The Painted Veil
In today's Hollywood Reporter, Anne Thompson has a rundown on the spat between Bob Yari and Warner Brothers over The Painted Veil. Yuri alleges WB isn't mounting the Oscar campaign they promised; he says, "Someone up there wants the film buried." WB's Alan Horn says it isn't true -- he blames the China for Veil's release delay and slow-moving marketing campaign. Warner China, a partnership between WB and the China Film Group, co-produced the film, providing unprecedented location access in exchange for final cut approval for the Chinese government. Director John Curran and producer/star Edward Norton allegedly haggled with Chinese censors over "38 seconds over six scenes," with Norton appealing to "family friend" Dick Parsons for help; Parson's lobbying apparently meant nothing to the Chinese government, and a compromise was reached. The film opens in New York on Wednesday.It strikes me as strange that WB doesn't have more faith in The Painted Veil as an Oscar contender. It certainly *looks* like Oscar bait, at least on paper: it's a vanity project nurtured by Norton for the better part of a decade, based on a novel by Somerset Maugham; it's a romance set against a sweeping, exotic locale with slight politcal undertones; and, it's a vehicle for two Oscar-nominated stars (Norton and Naomi Watts), one which allows both to demonstrate they can emote in early-20th-century costume. In practice, it's a visually sumptuous mangling of Maugham with a handful of memorable moments; it's extremely classy, but mostly brainless. In short, it's Oscar gold.

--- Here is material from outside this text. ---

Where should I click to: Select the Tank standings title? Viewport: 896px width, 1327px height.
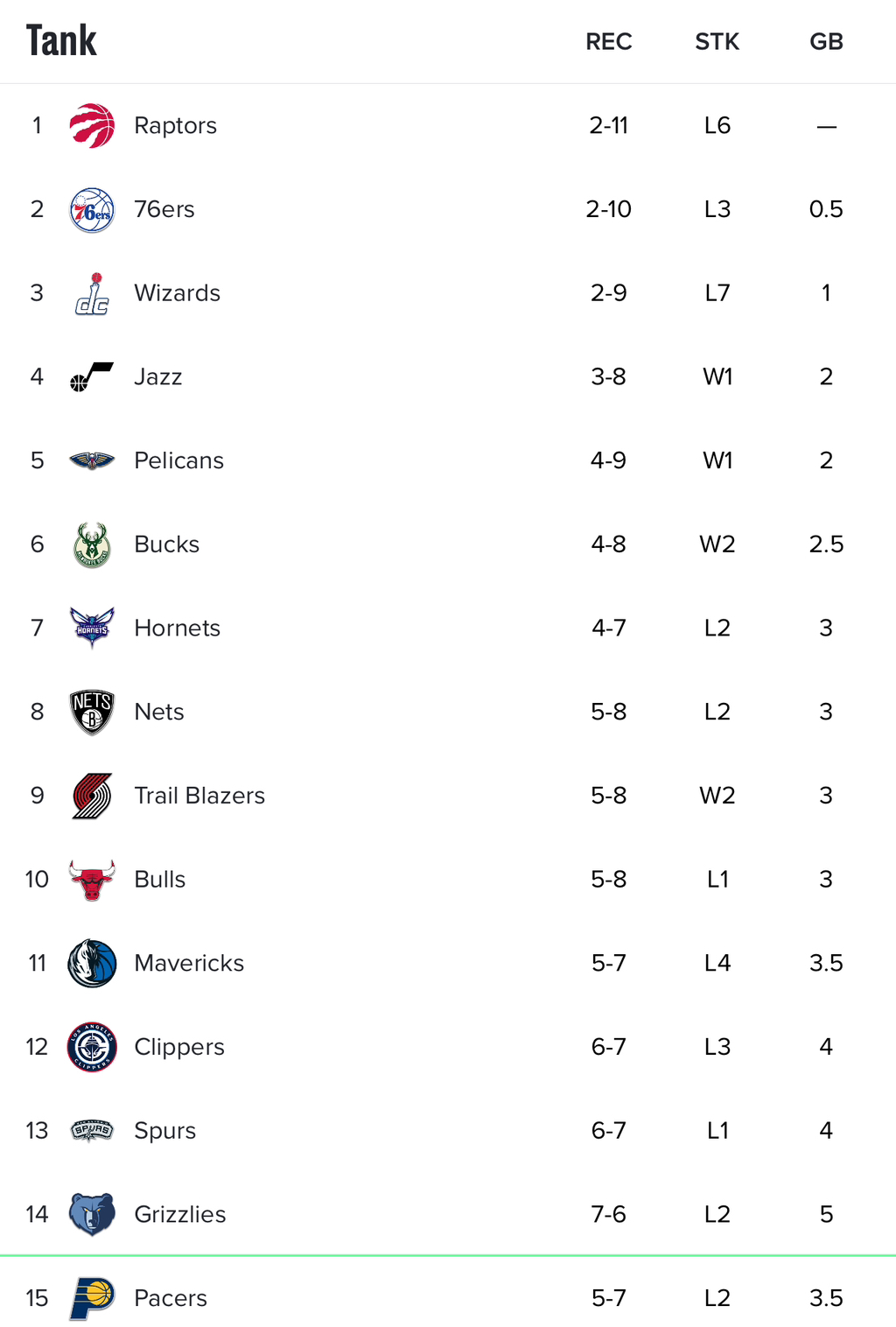61,41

About three-quarters of the way through, there's a lovely sequence no more than ten minutes long, in which the characters played by Watts and Norton -- who have spent the previous 70 minutes of the film blaming one another for their loveless marriage, with Watts' adulterous Kitty essentially held prisoner by Norton in a rural Chinese village in the middle of a cholera epidemic -- get drunk and tumble into bed, and proceed to float into what is essentially a courtship montage. Curran puts the sequence together almost like a silent film, foregoing meaningful dialogue in order to impart information through the clanging harmony of Eric Satie's Gnossienne and Watts' batting eyelashes. That sequence redeemed The Painted Veil for me, at least up to a point; there's always some pleasure to be had in watching good-looking people convincingly fall in love, and in this case, Curran and his actors manage the transition from ecstasy to inevitable tragedy nicely.

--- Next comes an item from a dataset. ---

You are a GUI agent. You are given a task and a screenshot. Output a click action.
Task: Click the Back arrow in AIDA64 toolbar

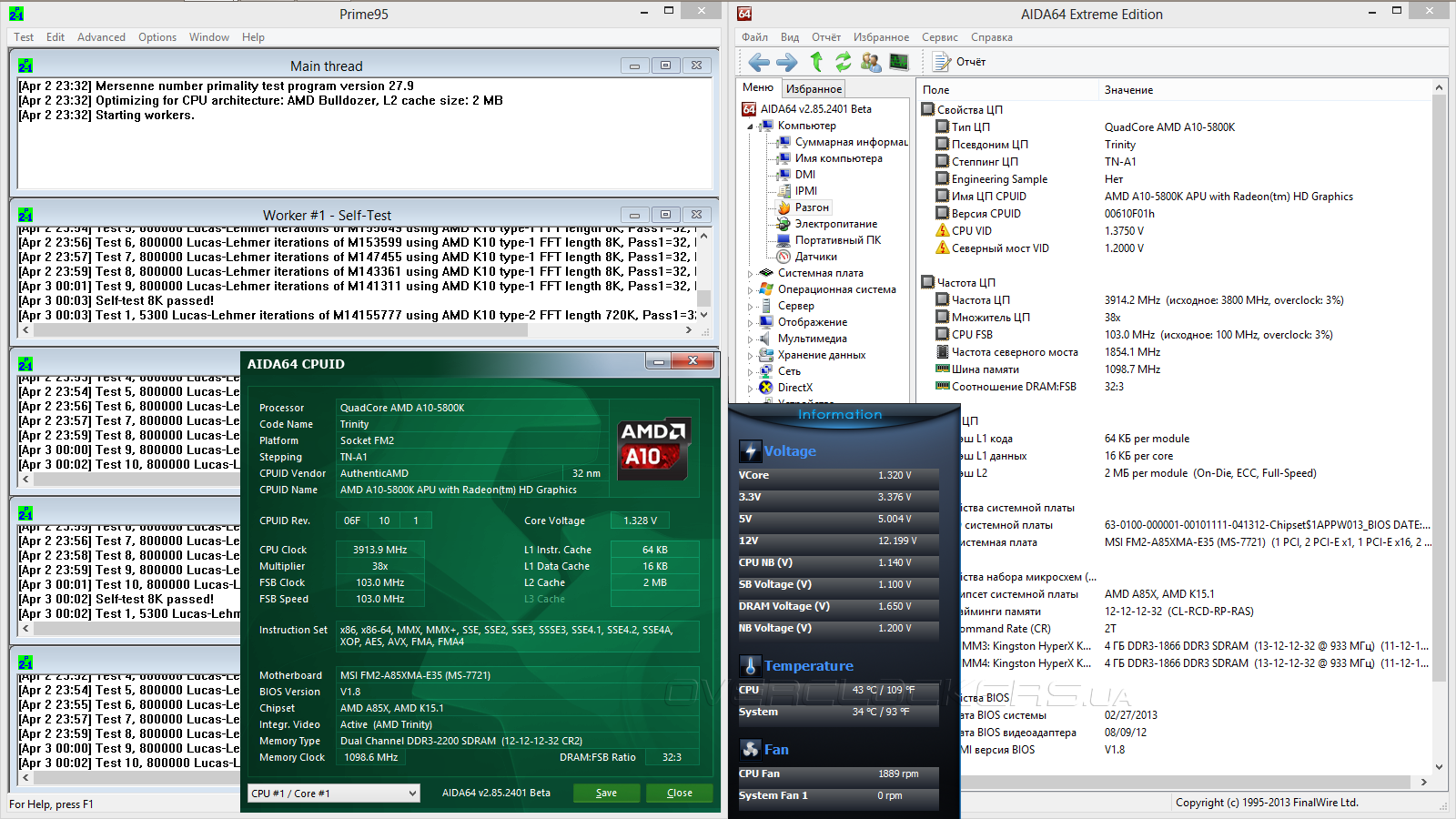pyautogui.click(x=758, y=62)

It's worth wondering why Norton, an actor who could probably have any role he likes, spent so many years of his life fighting to bring this novel to the screen. In typical Maugham fashion, aspects of the story, and especially its view of male/female relations, are at once alarmingly anachronistic and embarrassingly timeless. At some point, a decision was made to truncate much of Kitty's third act, ostensibly to beef up Norton's role and to take better advantage of the secured Chinese locations. As a result, Kitty's spiritual redemption, which is supposed to be the point of the thing, feels barely sketched out. Maugham's usual passion/contempt for women (or, perhaps more accurately, passion for contemptible women) is on display here, but the novel's turn towards genuine sympathy for its heroine is almost completely lost.

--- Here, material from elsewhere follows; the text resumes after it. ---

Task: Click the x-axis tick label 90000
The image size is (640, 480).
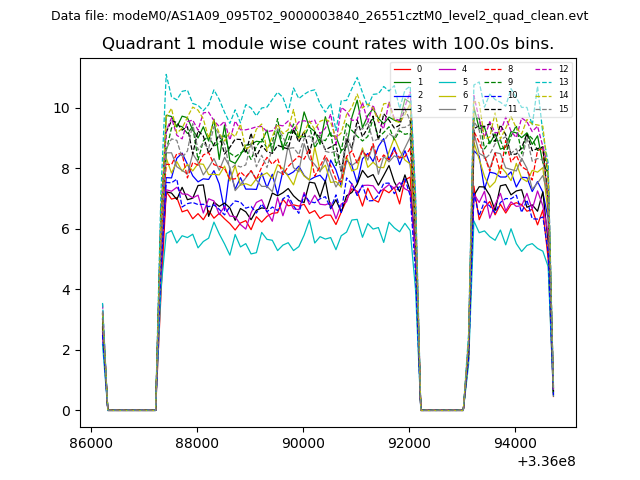Action: [303, 443]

In movie form, Kitty is at best selfish and shallow, with even her eventual turn to charity coming off as little more than a self-serving effort to eliminate boredom. She seems to accept Walter's proposal initially because she assumes she'll be her husband's constant object of desire, not realizing that he's a serious man looking to acquire a piece of designer arm candy. Norton's Walter is pretty much the typical Maugham "hero": a seemingly weak man who lets himself fall for an insouciant woman, and then punishes both of them for her inability to care for him. Walter and Kitty don't fall in love because Kitty has become a different, better person; Kitty and Walter fall in love because Kitty's display of beauty and vivacity moves Walter to temporarily forget that this woman makes him hate himself. This is vintage Maugham; what's interesting is that the filmmakers chose to end the narrative with Walter's death, thus leaving Kitty, pregnant with what is quite possibly another man's baby, alive and redeemed by the love her martyred husband. Remarkably, Maugham actually gave the girl a bit more credit than that.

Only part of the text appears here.